甲状腺乳头状癌突变等位基因肿瘤异质性的临床及其与预后相关性研究

Clinical and prognostic significance of mutant-allele tumor heterogeneity in thyroid papillary carcinoma

目的探讨突变等位基因肿瘤异质性(MATH)在甲状腺乳头状癌(PTC)中的临床意义。方法从癌症基因图谱公共数据集下载并预处理PTC肿瘤测序数据及临床资料数据,分析MATH与PTC临床病理特征的相关性,使用Kaplan-Meier法进行生存分析,验证MATH对PTC患者的预后价值。结果 PTC患者中MATH值为2.57-93.72,平均29.45±16.19;将≥29.45者纳入高MATH组,<29.45者纳入低MATH组。高MATH组与低MATH组的患者年龄、性别、临床分期、BRAF基因型差异无统计学意义(P> 0.05)。MATH不是PTC患者总体生存期(OS)的显著预测因素(P=0.4595);在BRAF突变型PTC患者中,高MATH者的OS低于低MATH者(P=0.0252),而在BRAF野生型PTC患者中,高MATH者的OS高于低MATH者(P=0.0495)。结论 MATH可在BRAF突变型和野生型亚组中可预测PTC患者的预后及指导临床治疗。
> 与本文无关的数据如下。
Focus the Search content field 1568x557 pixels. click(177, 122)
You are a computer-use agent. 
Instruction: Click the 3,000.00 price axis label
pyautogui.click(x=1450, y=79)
Objective To investigate the clinical significance of mutant-allele tumor heterogeneity(MATH) levels in papillary thyroid carcinoma(PTC). Methods The sequencing data and clinical data of PTC were downloaded from the public data sets of The Cancer Genome Atlas(TCGA) and preprocessed. The correlation between MATH and clinicopathological features of PTC was analyzed. Kaplan-Meier survival analysis was used to verify the prognostic value of MATH in patients with PTC. Results MATH scores ranged from 2.57 to 93.72 in PTC patients, with an average of 29.45±16.19. The patients with an MATH score ≥ 29.45 were assigned to a high-MATH group, and those with an MATH score < 29.45 were assigned to a low-MATH group. There was no significant difference in age, gender, tumor stage and BRAF genotype between the high-MATH group and low-MATH group(P > 0.05). MATH was not a significant predictor of overall survival(OS) in patients with PTC(P=0.4595). Whereas in PTC patients with BRAF mutation, the OS in patients with a high MATH score was significantly worse than that in patients with a low MATH score(P=0.0252). In PTC patients with wild-type BRAF, the OS was significantly better in patients with a high MATH score than in those with a low MATH(P=0.0495). Conclusion MATH can predict the prognosis of PTC patients with wild type or mutant BRAF, which can be used to guide clinical treatment.